All of which means it is an ideal time for Liverpool to approach the player. The lack of Champions League football at Anfield is currently going to see them outmuscled for the game’s best available players (Henrikh Mkhityaran underlined that to start the summer), unless those "bigger" clubs are not interested.

Right now, Liverpool are as an attractive proposition as any Willian has available (discounting financial sweeteners that might come from another club bankrolled by a wealthy benefactor, for example AS Monaco).

Liverpool have another advantage, in that Rodgers can play to Willian’s desire to force his way into Brazil’s squad for next summer’s World Cup.
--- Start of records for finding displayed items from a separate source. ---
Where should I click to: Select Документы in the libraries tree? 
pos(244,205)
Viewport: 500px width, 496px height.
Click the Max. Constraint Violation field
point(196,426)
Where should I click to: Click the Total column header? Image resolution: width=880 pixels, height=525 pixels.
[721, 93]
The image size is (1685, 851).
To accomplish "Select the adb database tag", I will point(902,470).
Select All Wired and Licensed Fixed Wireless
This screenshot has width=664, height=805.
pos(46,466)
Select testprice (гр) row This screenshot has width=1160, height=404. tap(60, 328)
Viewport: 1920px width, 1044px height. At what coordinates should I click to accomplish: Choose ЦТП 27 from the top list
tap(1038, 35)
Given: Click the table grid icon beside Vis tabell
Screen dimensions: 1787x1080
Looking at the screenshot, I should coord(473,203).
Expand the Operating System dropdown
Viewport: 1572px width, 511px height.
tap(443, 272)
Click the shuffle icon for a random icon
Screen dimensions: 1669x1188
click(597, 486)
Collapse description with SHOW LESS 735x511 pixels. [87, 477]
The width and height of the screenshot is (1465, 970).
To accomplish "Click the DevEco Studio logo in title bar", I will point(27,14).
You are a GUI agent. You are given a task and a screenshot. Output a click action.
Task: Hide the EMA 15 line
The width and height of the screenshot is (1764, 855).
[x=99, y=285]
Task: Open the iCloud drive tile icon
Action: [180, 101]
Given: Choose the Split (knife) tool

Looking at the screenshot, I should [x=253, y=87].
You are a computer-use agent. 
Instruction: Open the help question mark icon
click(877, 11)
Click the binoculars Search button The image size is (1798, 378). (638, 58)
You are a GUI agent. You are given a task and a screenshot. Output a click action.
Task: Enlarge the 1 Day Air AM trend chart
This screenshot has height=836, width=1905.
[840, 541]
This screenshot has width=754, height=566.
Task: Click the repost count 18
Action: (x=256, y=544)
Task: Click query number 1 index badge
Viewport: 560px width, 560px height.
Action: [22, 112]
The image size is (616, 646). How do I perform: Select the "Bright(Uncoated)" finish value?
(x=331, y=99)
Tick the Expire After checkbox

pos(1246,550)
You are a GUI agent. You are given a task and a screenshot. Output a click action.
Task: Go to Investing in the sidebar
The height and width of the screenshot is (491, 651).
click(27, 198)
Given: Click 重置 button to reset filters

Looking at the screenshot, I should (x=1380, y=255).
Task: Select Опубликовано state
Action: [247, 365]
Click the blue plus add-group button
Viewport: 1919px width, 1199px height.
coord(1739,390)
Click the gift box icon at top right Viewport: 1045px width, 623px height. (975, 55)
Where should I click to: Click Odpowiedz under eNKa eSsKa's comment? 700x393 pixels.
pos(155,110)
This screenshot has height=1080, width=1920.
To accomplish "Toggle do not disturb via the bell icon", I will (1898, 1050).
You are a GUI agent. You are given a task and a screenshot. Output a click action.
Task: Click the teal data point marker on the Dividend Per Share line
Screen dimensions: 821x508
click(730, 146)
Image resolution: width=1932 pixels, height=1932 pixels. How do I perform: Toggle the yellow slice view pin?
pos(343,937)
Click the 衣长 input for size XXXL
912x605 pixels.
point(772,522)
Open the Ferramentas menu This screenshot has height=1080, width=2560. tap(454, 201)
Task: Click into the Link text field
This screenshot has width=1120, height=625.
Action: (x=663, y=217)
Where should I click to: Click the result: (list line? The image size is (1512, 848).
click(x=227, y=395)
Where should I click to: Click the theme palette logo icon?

Unlike bigger European sides, Liverpool can offer Willian regular first-team action in a team geared towards producing attractive, incisive attacking football—something that should see him excel.

“England is a league I have dreamed of playing in,” Willian added to ESPN Brasil. “I think it would be good for my image.

“I would grow professionally in the Premier League, and it can be a showcase for me in a World Cup year.”

Rodgers appears to have added astutely this summer, carefully complementing the talented elements of his squad while selling off those parts that are no longer in his plans.

But he will have to make bigger splashes in the transfer market if Liverpool are to make a realistic step towards breaking back into the top four—that is just the nature of arms race that is the modern game.

Willian is the sort of player that fits that bill. In other circumstances Liverpool would be drowned out in the clamour for a deal, but luck would dictate they found themselves running almost unopposed.

If the price is right (an important disclaimer, but the English media appear confident Liverpool's owners are willing to finance such a blockbuster addition), Willian is a great addition for the club at an unexpected time.